→ **节选内容**:
=-=-=-=-=
如果写入时 Hudi 表只有一个客户端在写入,此时不会遇到写数据冲突的情况。 但在实际应用中,如果存在多个客户端同时写入,例如多个流程序需要同时写入同一张 Hudi 表的场景,就会出现写冲突造成任务失败的情况,这种情况我们称之为并发写,要解决并发写问题可以借助 DLC Metastore 实现基于乐观锁的并发写。
启用并发写入机制:
hoodie.write.concurrency.mode=optimistic_concurrency_control

hoodie.cleaner.policy.failed.writes=LAZY
设置并发锁方式为 DLC Metastore 方式:
hoodie.write.lock.provider=org.apache.hudi.hive.HiveMetastoreBasedLockProvider

hoodie.write.lock.hivemetastore.database=<database_name>

hoodie.write.lock.hivemetastore.table=<table_name>
DLC Spark MultiWriter 示例:
kafkaDF.writeStream

.option("checkpointLocation","cosn://<cos_bucket>/spark_hudi/spark_ck/writer2")

.trigger(Trigger.ProcessingTime(10, TimeUnit.SECONDS))

.queryName("write hudi")

.foreachBatch((batchDF:DataFrame,_:Long)=>{

batchDF.write

.mode(SaveMode.Append)

.format("hudi")

.option("hoodie.datasource.write.table.type","MERGE_ON_READ")

.option("hoodie.datasource.write.precombine.field","ts")
=-=-=-=-=
→ **数据集条目**:
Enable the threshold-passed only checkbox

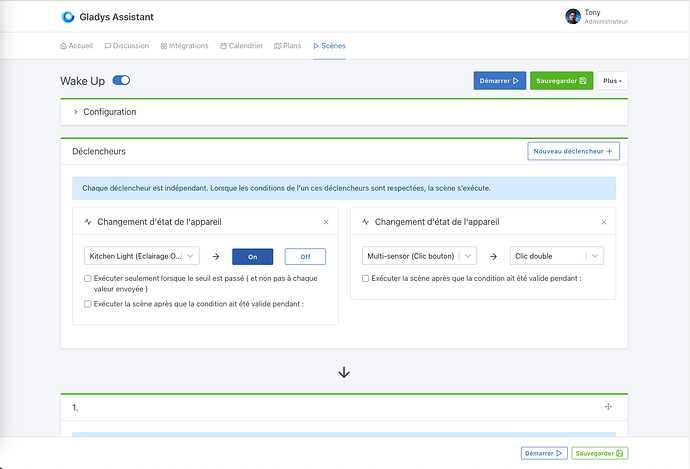(x=88, y=278)

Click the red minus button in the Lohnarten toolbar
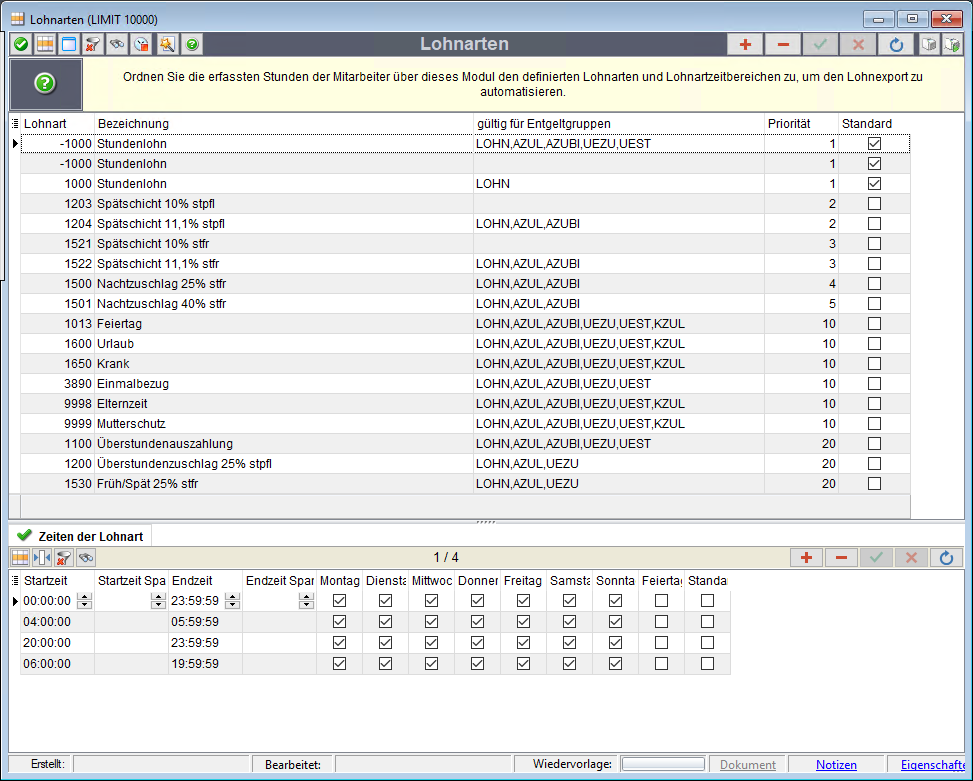click(x=782, y=45)
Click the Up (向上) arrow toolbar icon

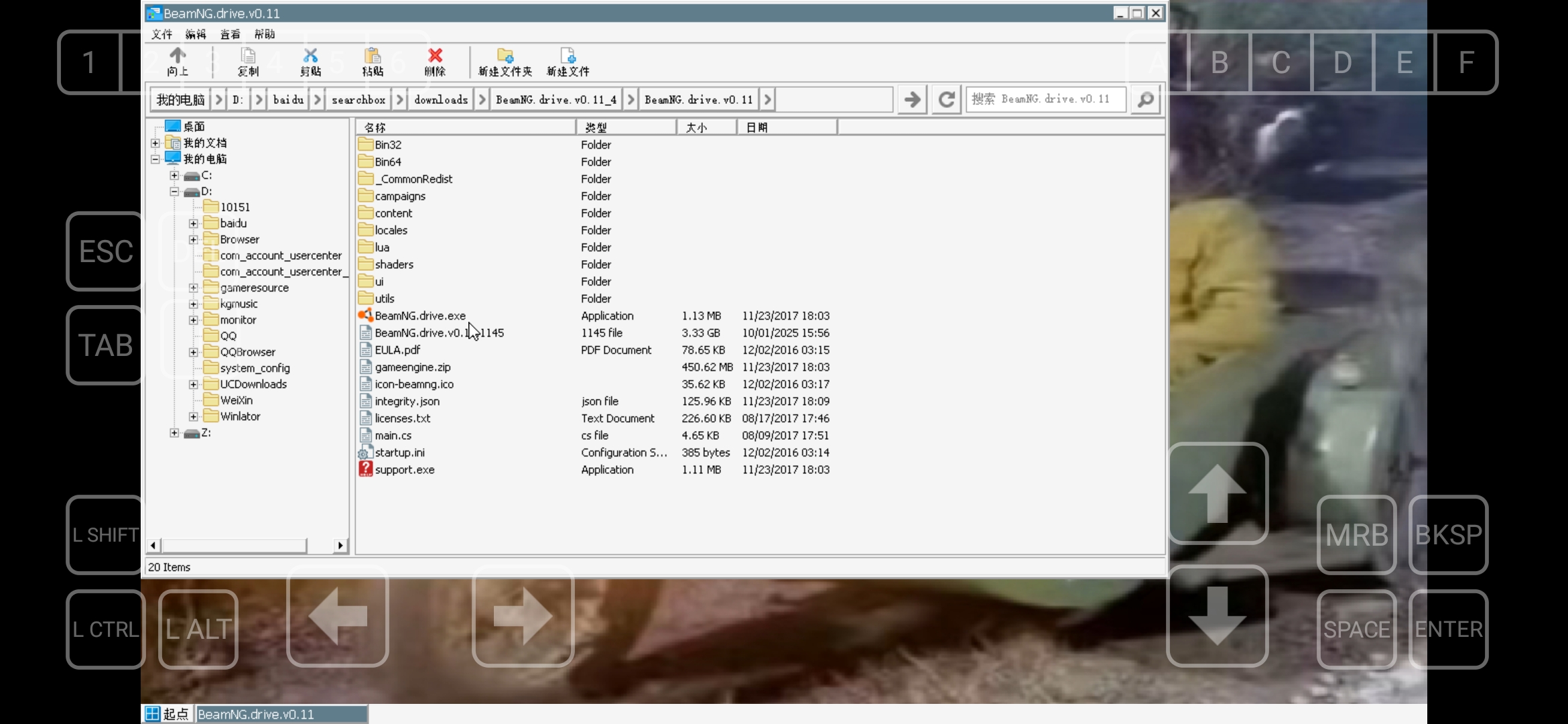click(178, 56)
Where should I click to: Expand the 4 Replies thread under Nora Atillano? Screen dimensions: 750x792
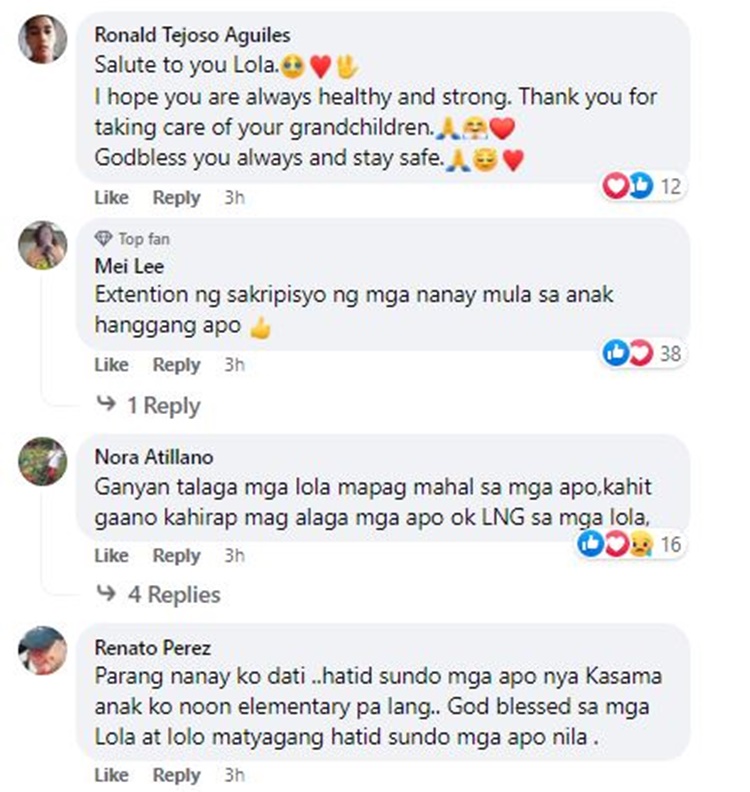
=-=-=-=-=
→ **挑战任务 1**: 请把条目中从包含“Click the Up (向上) arrow toolbar icon”的那一行起、直到条目结尾的这一段整理成编号列表,首尾两行都算在内,空行略去,图片不要写进答案。
→ **挑战任务 2**: 请紧接着关于 Hudi 并发写入的节选内容的最后一句,续写下一部分。

→ **任务结果 1**:
1. Click the Up (向上) arrow toolbar icon
2. click(178, 56)
3. Where should I click to: Expand the 4 Replies thread under Nora Atillano? Screen dimensions: 750x792

→ **任务结果 2**:
.option("hoodie.datasource.write.recordkey.field","uuid")

.option("hoodie.datasource.write.partitionpath.field","partitionpath")

.option("hoodie.datasource.write.table.name","multi_writer")

.option("hoodie.write.concurrency.mode","optimistic_concurrency_control")

.option("hoodie.cleaner.policy.failed.writes","LAZY")

.option("hoodie.write.lock.provider","org.apache.hudi.hive.transaction.lock.HiveMetastoreBasedLockProvider")

.option("hoodie.write.lock.hivemetastore.database","spark_hudi")

.option("hoodie.write.lock.hivemetastore.table","multi_writer")

.save("cosn://<cos_bucket>/spark_hudi/multi_writer")

}).start().awaitTermination()